2.) I intuitively understand why the answer to this integration is $2\pi i$: log z has a branch point at the origin, so traversing this closed circuit puts us on the next branch which is known to differ by $2\pi i$. However, viewing it this way means that I was correct in saying that the above work is unnecessary, since this is just $\int_C^{}\frac{1}{z}dz = (log(r)+2\pi i)-(log(r)+0) = 2\pi i$, where I have used $z = re^{i\theta}$. Generally I can see why this reasoning would fall short, as the contour could wrap around multiple times, or do other things, but the problem specifies that it is simple and closed, so wrapping onto itself is not an issue and it can only "go up" one branch.
3.) Here's my guess at what I am incorrectly applying. In (2) I am applying the Fundamental Theorem, and perhaps the conditions for the antiderivative (log z in this case) must be analytic in some region containing the closed contour, which would include the origin and hence not satisfy my work. However, we know that log z is analytic at all points on this contour, so (again going back to (1)) why would it matter whether the integrand's antiderivative is analytic for all points inside of the contour?
Any assistance in understanding the purpose of this deformation will be greatly appreciated.
The problem is that there is actually no function $\log z$ which is analytic on $\mathbb{C} - \{0\}$, so you do not actually have an antiderivative of $1/z$ with which to apply the fundamental theorem of calculus. Only in a region with no curves encircling the origin (e.g., $\mathbb{C} - (-\infty,0]$) is it possible to define an analytic derivative of $1/z$. The basic problem is that $\log z = \log re^{i\theta} = \log r + i \theta$ and while $\log r$ is no problem (because $r$ is a positive real number and therefore has a real logarithm), $\theta$ can't be defined continuously over a curve which encircles the origin: if you start at 0, by the time you wind around once, you will get to $\pm 2\pi$ for the same point.
Edit based on comments below: The point of using a deformation is to show that the integral of $1/z$ around any simple closed curve $C$ that encloses the origin (oriented counterclockwise) is the same, regardless of the curve chosen. Any such curve can be deformed into a particular one, namely, the unit circle, for which we can easily calculate the integral of $1/z$ (by using the substitution $z=re^{i\theta}$). Thus it follows that for any such $C$ (no matter how complicated), we have $\int_C 1/z\, dz = 2\pi i$.

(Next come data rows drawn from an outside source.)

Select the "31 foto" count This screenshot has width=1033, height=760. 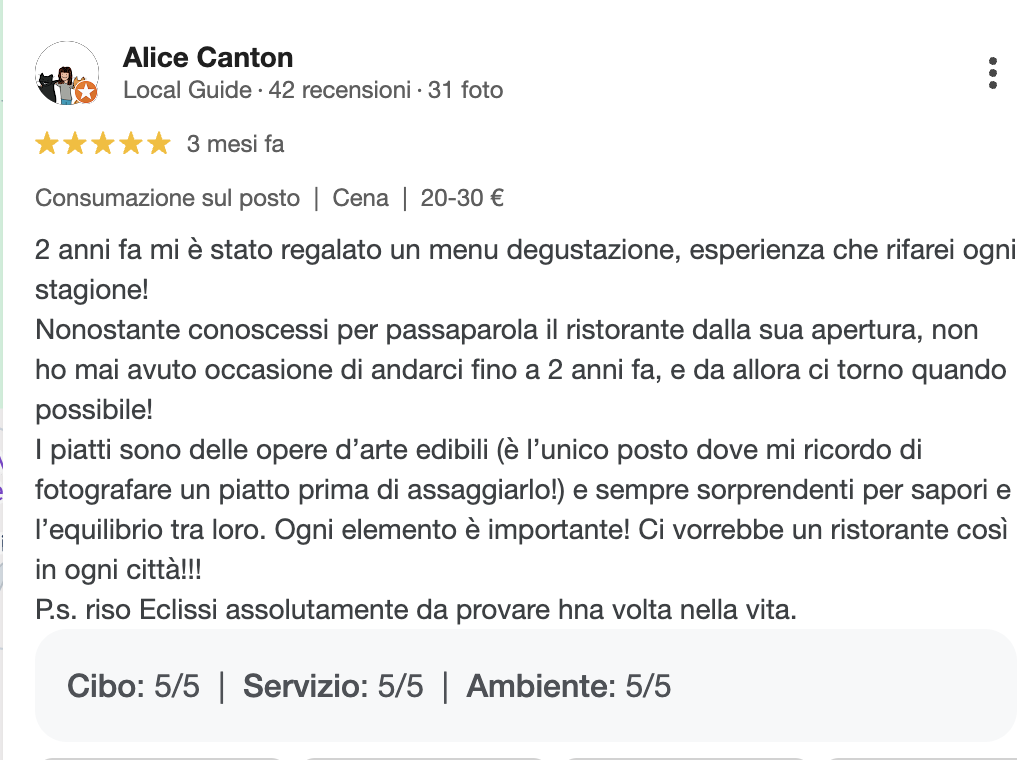tap(465, 91)
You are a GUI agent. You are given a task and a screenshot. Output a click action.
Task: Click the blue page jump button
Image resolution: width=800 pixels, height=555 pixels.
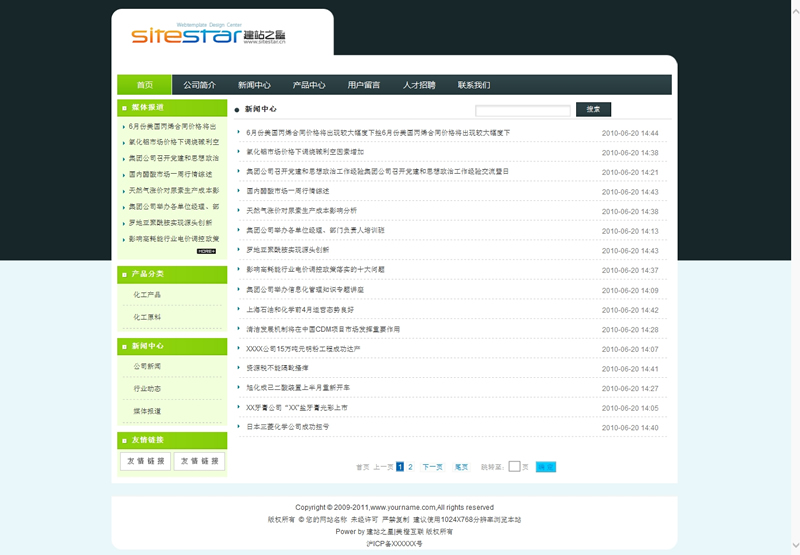pyautogui.click(x=545, y=466)
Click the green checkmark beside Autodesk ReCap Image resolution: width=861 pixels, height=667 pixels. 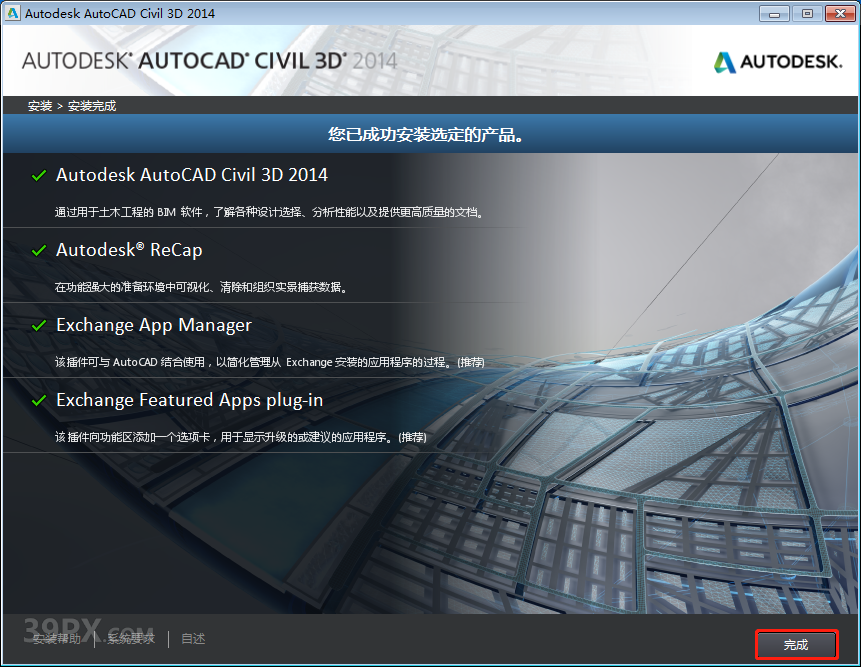(39, 249)
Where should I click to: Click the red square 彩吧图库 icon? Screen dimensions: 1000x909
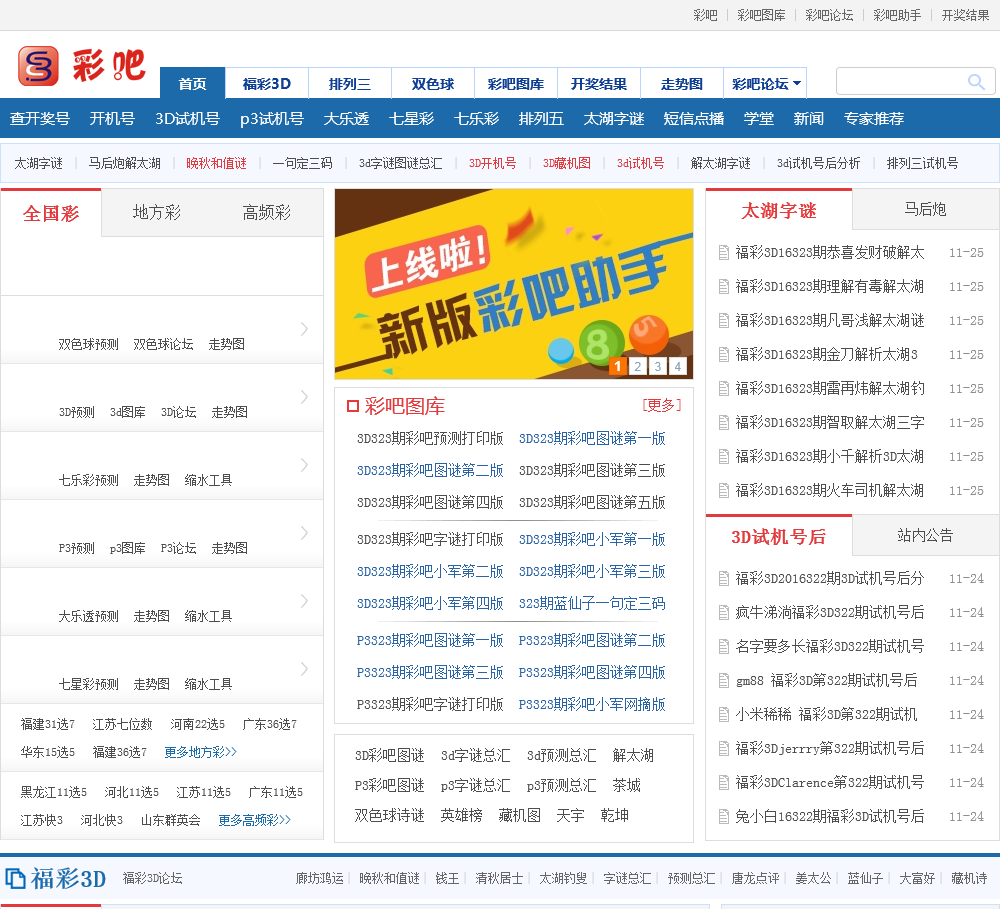352,406
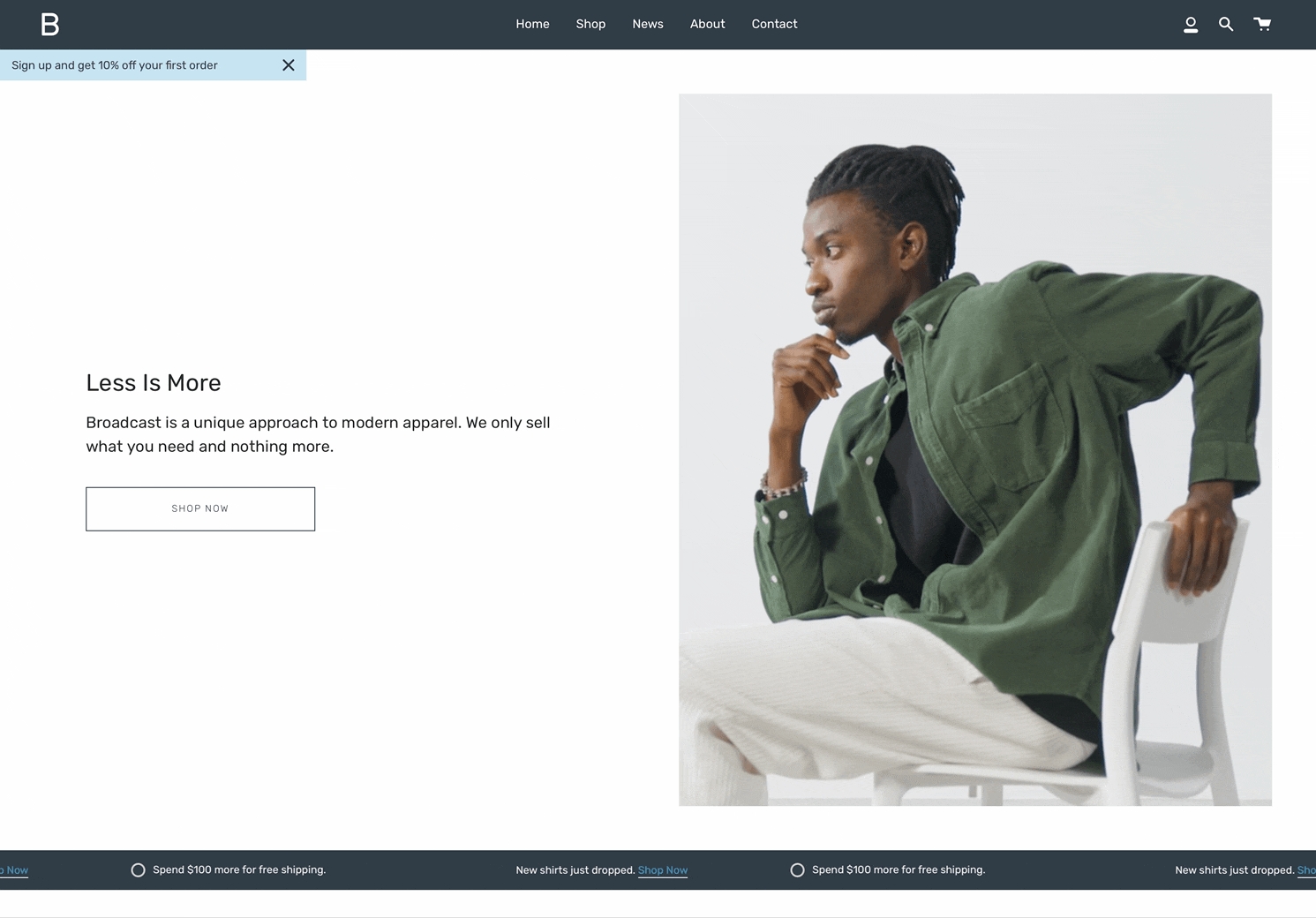Click the first free shipping circle icon
The image size is (1316, 918).
(x=138, y=870)
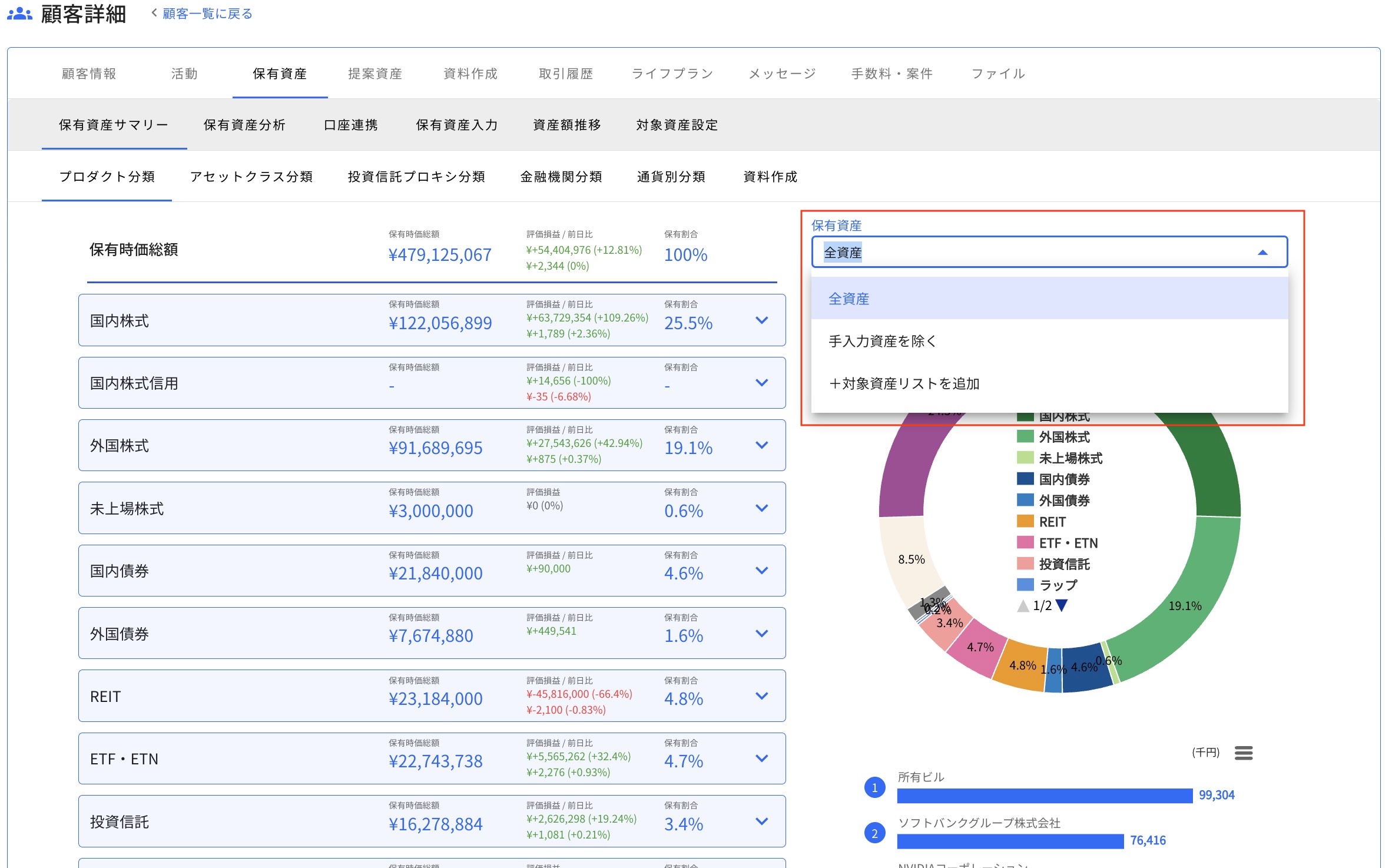Image resolution: width=1392 pixels, height=868 pixels.
Task: Expand the 投資信託 row chevron
Action: coord(761,821)
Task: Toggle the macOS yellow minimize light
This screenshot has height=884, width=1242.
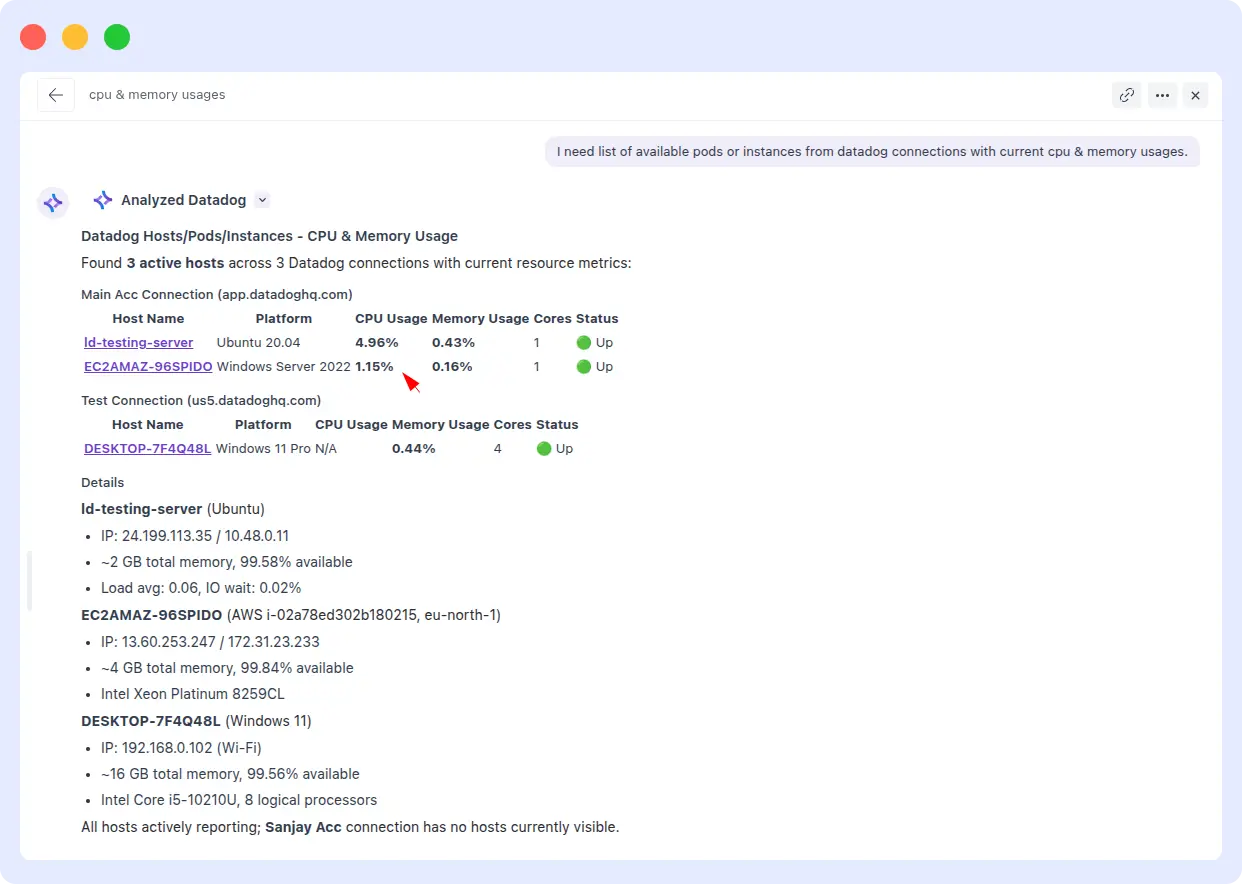Action: pos(75,36)
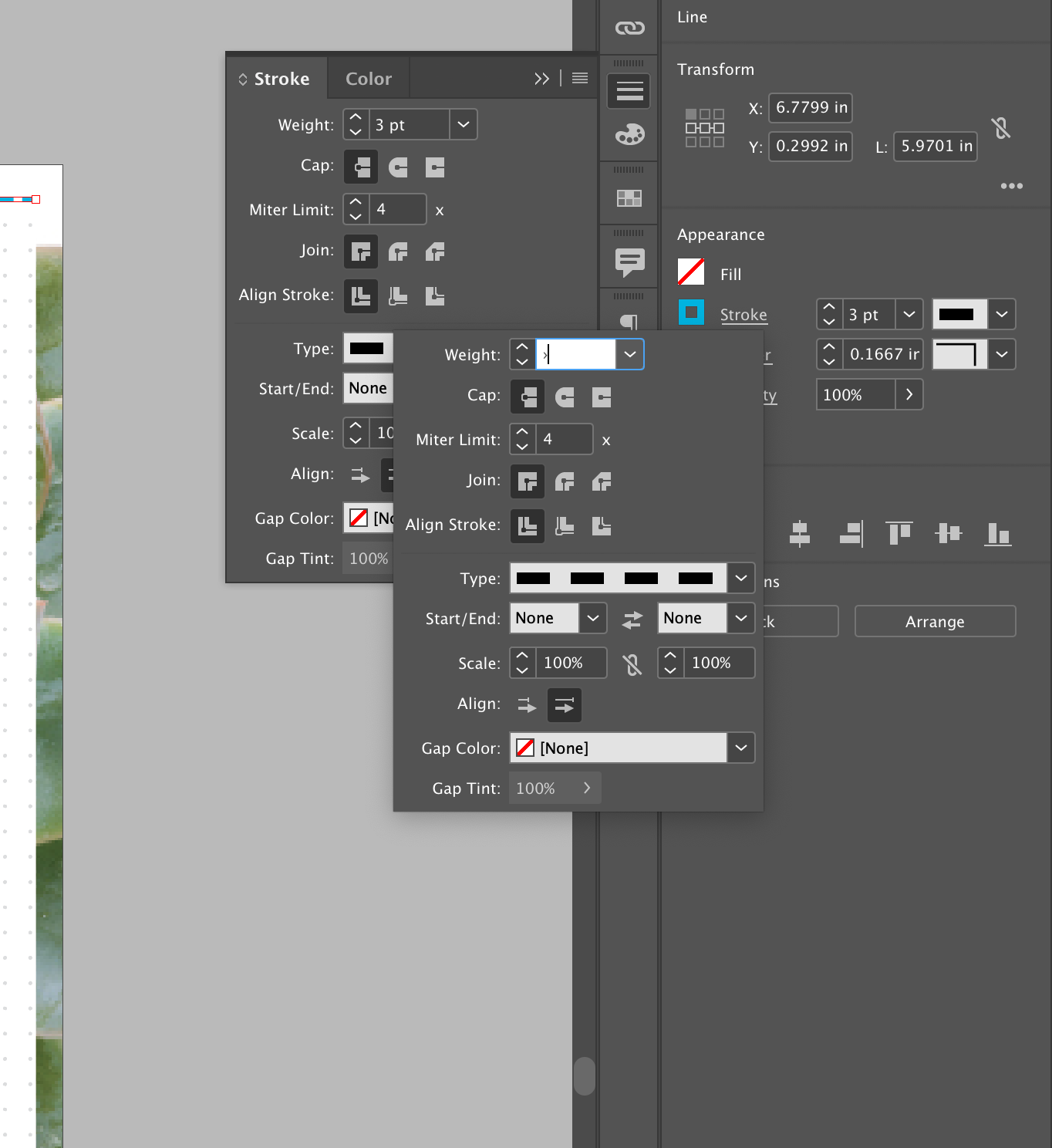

This does not violate what I said above about $\log z$ because neither the starting nor the ending nor any of the intermediate curves in the deformation pass through the origin. In a suitable region containing all the curves in the deformation but not the origin, there will be an analytic branch of $\log z$ for which the fundamental theorem of calculus can be used. If $C_1$ and $C_2$ are the starting and ending curves of the deformation, then we can construct a curve which we might call $C_1 - C_2$. See figure 2.4.4(b) in your link. This curve $C_1 - C_2$ goes almost all the way around $C_1$, then cuts over to $C_2$, then goes almost all the way around $C_2$ in the opposite direction, then cuts back to the starting point of $C_1$. The curve $C_1 - C_2$ is a simple closed curve that does not enclose the origin. In the region enclosed by $C_1 - C_2$ there is a branch of $\log z$; thus $\int_{C_1 - C_2} 1/z\,dz = 0$ hence $\int_{C_1} 1/z\,dz = \int_{C_2} 1/z\,dz$.